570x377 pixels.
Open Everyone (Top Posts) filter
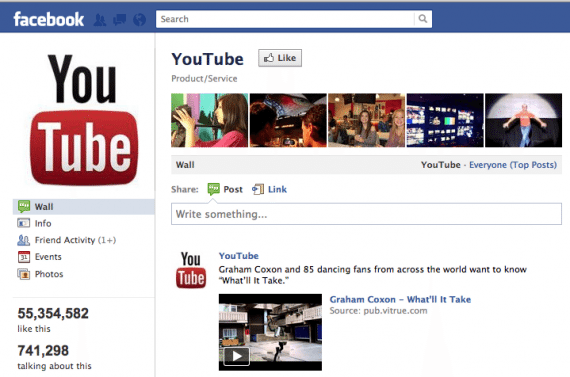point(513,165)
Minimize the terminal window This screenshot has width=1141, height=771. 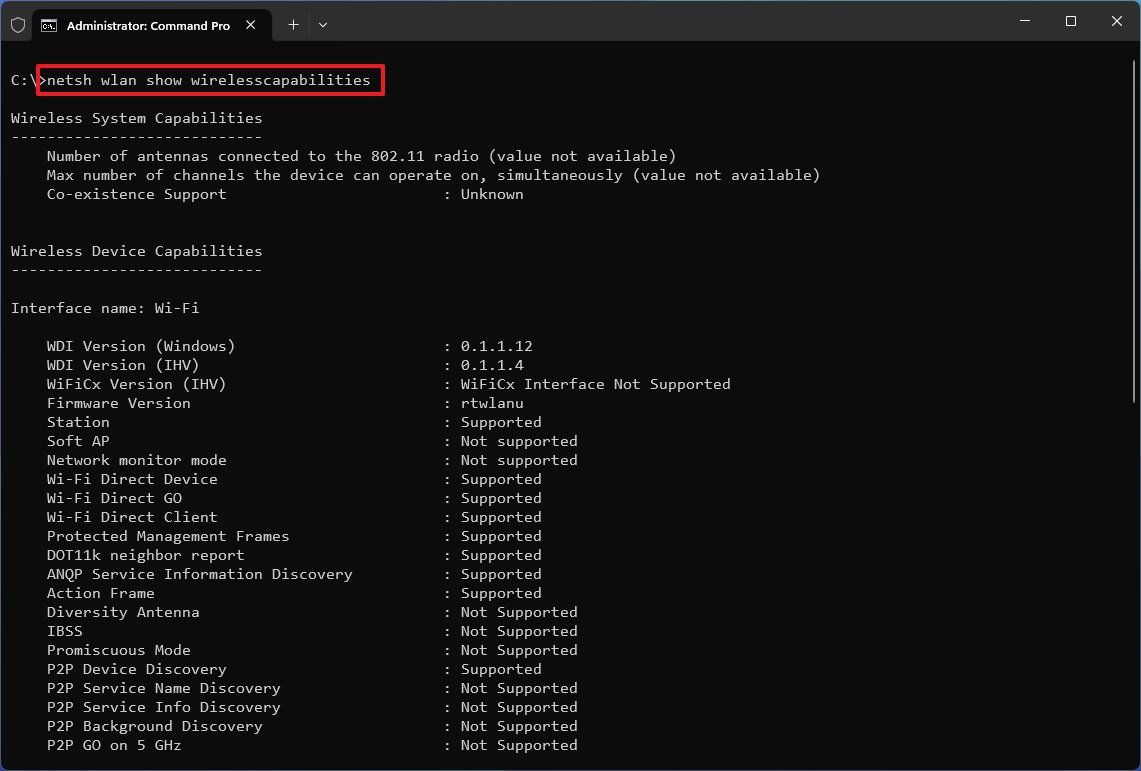coord(1025,20)

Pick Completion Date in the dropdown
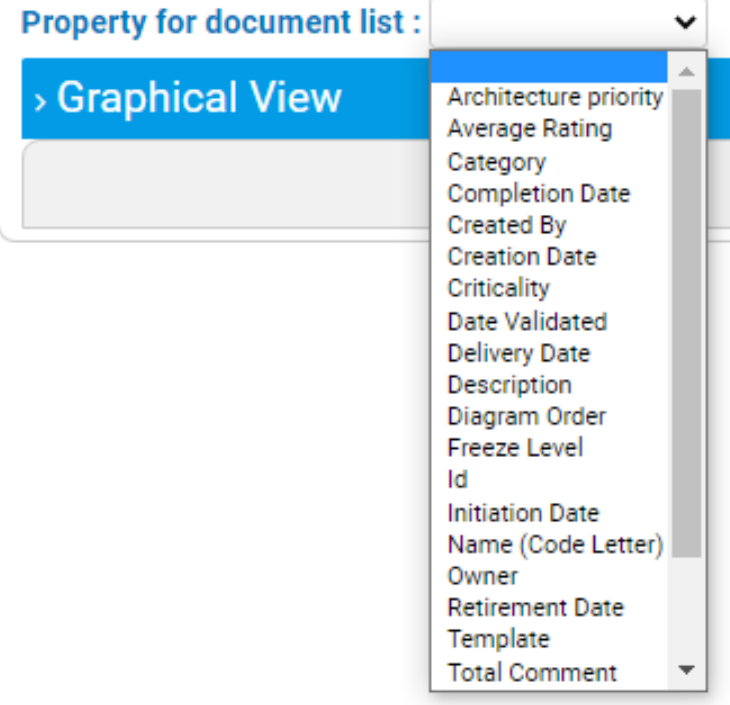[538, 193]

**********

_Directions for this task_: Please identify each line in the records that contains the word "Completion", and copy those lines.

_Response_:
Pick Completion Date in the dropdown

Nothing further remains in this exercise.